Jean, le fils aîné, est médecin. Paul, le second, a le Capes. L’un épouse Samira, et a deux enfants, l’autre épouse Soulef, et quitte l’appartement de Port-Royal, où nous avons vu les parents (Carnet de notes 1991-2000) effectuer les travaux d’aménagement, pour s’installer à Cachan, où les parents ressortent la boîte à outils. Délicieuse complicité de Pierre Bergounioux avec ses deux garçons. La bourse aux minéraux qu’il fréquente avec Paul paraît avoir supplanté la chasse aux livres menée encore de temps en temps avec Gaby. En ce qui concerne la relation de l’auteur avec son propre père, mort au début des années 80, on sent qu’exceptionnellement une souffrance s’apaise : « Il avait pour moi la plus grande tendresse et me traitait avec la pire cruauté. » Enfin, Cathy reste Cathy, le cadeau des dieux, l’étoile dont il est le ver de terre depuis l’âge de 14 ans, une révélation renouvelée. Elle va et vient entre le labo (elle est directrice de recherches au CNRS) et la maison. Elle passe la serpillière, repeint le salon, met les fruits en bocaux, elle est « la fée nourricière » et fréquente volontiers la salle des ventes de Versailles. On ignore ce qu’elle pense des obsessions de son mari.

Respiration

Pierre Bergounioux enseigne et ne croit plus à son métier, «  l’enseignement dénaturé par l’abjection des temps, l’abaissement moral, intellectuel où le pays est tombé ». Une mise en disponibilité pour un an lui permet de s’adonner à l’étude. Revenu au collège dans des conditions pénibles, il abandonne le secondaire pour s’en aller donner des cours, plus stimulants, à l’École des beaux-arts.

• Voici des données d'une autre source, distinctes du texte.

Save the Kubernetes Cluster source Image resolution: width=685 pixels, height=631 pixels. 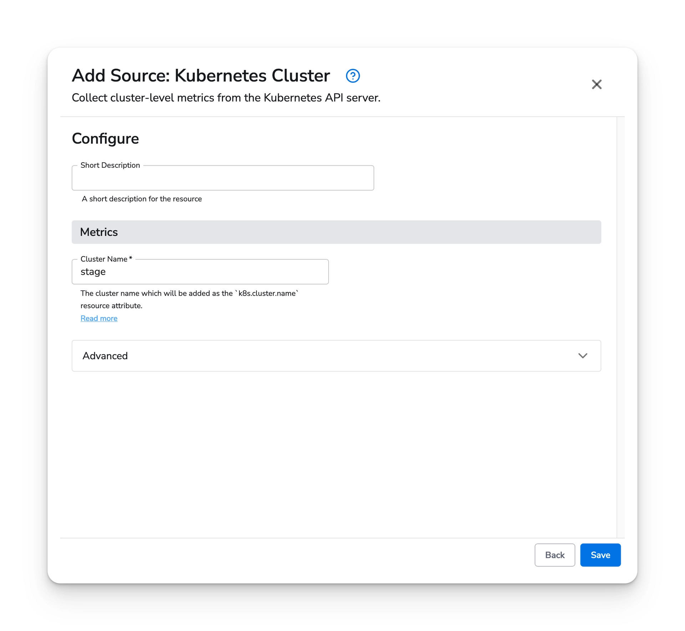pos(600,555)
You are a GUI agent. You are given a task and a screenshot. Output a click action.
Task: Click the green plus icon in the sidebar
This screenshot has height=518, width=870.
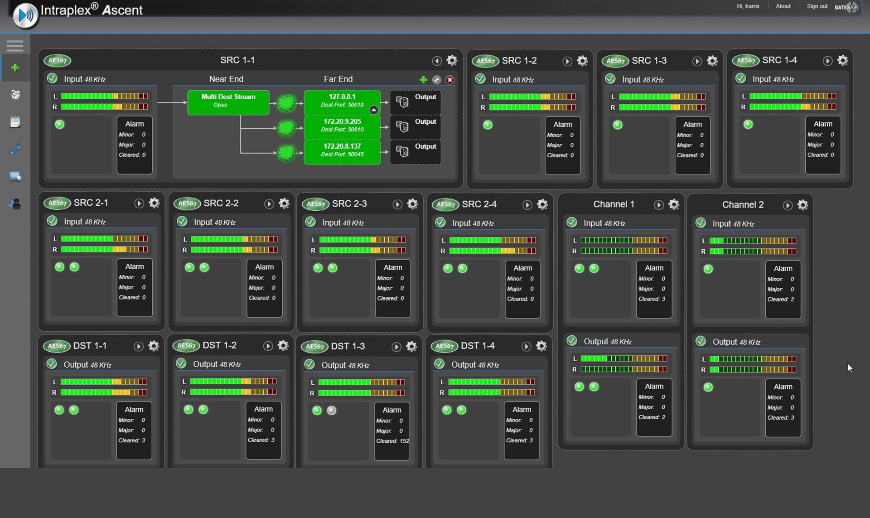click(15, 68)
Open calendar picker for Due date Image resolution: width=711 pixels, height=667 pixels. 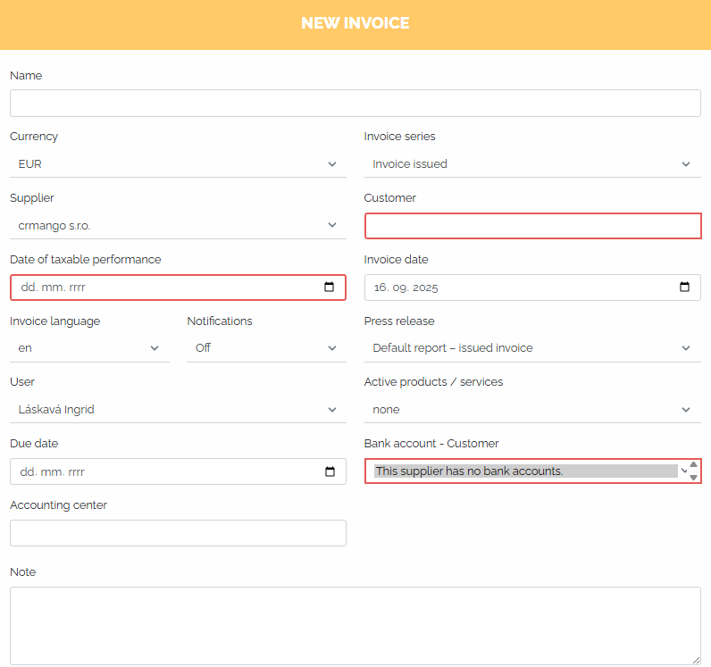coord(330,471)
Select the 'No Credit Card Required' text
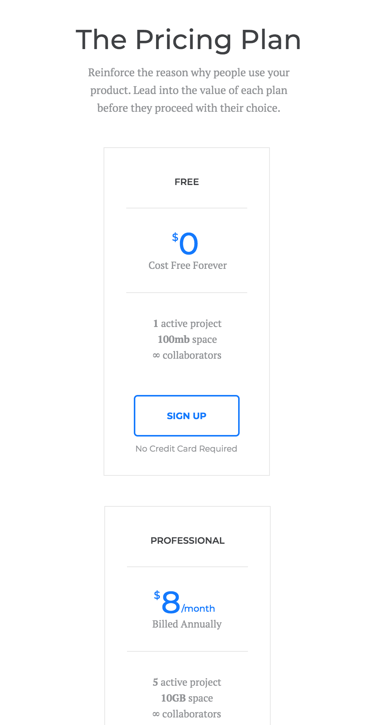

Lire et écrire sont sa respiration, pense-t-il depuis qu’il a « pris conscience qu’on pouvait prendre conscience ». Cela n’empêche pas d’étouffer. Parfois, il se retrouve dehors, sort de ses « ruminations », ouvre un œil curieux. Il se rend à Munich, à Cuba, à Sarajevo parce que Godard le fait tourner dans Notre Musique. Pas de commentaire. Pierre Bergounioux se sent étranger à notre monde, et celui-ci n’entre pas comme il veut dans le journal. 11 septembre 2001 : « C’est Cathy, en rentrant, qui m’apprend qu’un attentat de grande ampleur a été commis aux États-Unis. Nous prenons les informations et découvrons, comme tout le monde, l’attaque terroriste dévastatrice menée contre les tours du World Trade Center et le Pentagone. » Fin des vues géopolitiques. Il a consacré son œuvre à «  l’ordre enfoui des causes », s’est rendu universel par l’élucidation de ses origines limousines, de sa terre natale. 21 avril 2002 : « À vingt heures, nous apprenons, atterrés, les résultats du premier tour. Le deuxième va se jouer entre la droite et l’extrême droite. Cathy ramène Paul à Paris en soirée. Nous suivons jusqu’à minuit analyses et commentaires, devant la TV. » On ne saura pas s’il vote au deuxième tour. La politique, quand il en parle, c’est pour se désespérer que les jeunes des banlieues ignorent « la dépossession consubstantielle à leur condition ». 2002 est l’année où il refuse la Légion d’honneur.